でも私には天敵がいる事を忘れてはいけない。 私はさらに街道側を確認してみた。 すると……
(見つけた!)
赤髪をした蛇の魔族を見つけた。 アイシャだった。
あの派手な見た目のおかげですぐに見つける事が出来た。 私はそのままアイシャのいる方向を観察してみた。
(い、いやちょっと待って!?)
異様な光景だった。幹部ボスであるアイシャが……小さな子供と対峙していたのだ。
その子供は私と同じくらいの年齢の女の子だった。 多分9~10歳くらいだと思う。
そんな小さな子供が……アイシャに向けて剣を突きつけていた。 でもその子は……
(震えてる……あの子)
握っている剣は震えていた。 顔も強張っているし、全身小さく震えているように見えた。 それは恐怖から来る震えだろうと私は察した。
目の前に恐ろしい魔族……しかも幹部ボスクラスの強さを持っている化物がいたら、子供じゃなくても震え上がるだろう。
(今私が街道を駆け抜けたとしても……アイシャはこっちを見る事はない……)
今ならその子供がアイシャを引きつけてくれているから。 これなら私はアイシャに見つかる事なくナインシュを抜けれるだろう。
(でも……)
私は母と約束はした。 皆の分まで生きると。 だから私は、死んでしまう最後の最後まで、這いつくばってでも生きてみせると、心に誓っていた。
(でもそれだと……あの子が殺される)
でもそれはあの震えている子供を見殺すということだった。 何の力も無い子供を犠牲にしてまで私は逃げるつもりなのかと、そう心に問いただした。
(……違う)
私は前世の……死ぬ直前の事を思い出した。 あの時、私は恐怖で動けなくなった子供を助けるために命を投げうった。

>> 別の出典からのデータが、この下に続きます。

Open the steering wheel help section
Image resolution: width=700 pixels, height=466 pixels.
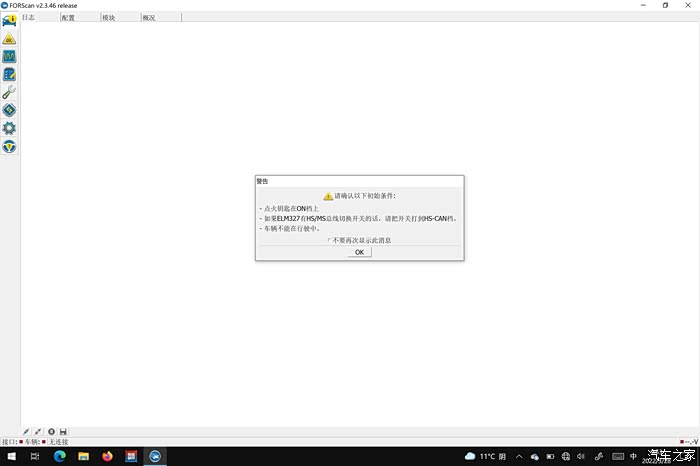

そして今、すぐ近くで同じような光景が広がっていた。 死の恐怖に震えている子供がすぐ近くにいるんだ。
(……違う!)
確かに母と約束をした。 皆の分まで生きると。
でもそれは誰かの命を犠牲にしてまで生きるという事では決してない。
(そんな事をしてまで……私は生き続けたいとは思わない!)
あの子供を見なかった事にして今すぐ逃げれば、私はナインシュから抜けられるだろう。 でもそうしたらアイシャは絶対にあの子供を殺す。
だから私は……
(私は最後の最後……死んでしまう最後の時まで、家族に誇ってもらえるような人間として生きたいんだ!)
私はそう思った瞬間、森を抜けて街道へと駆け出した。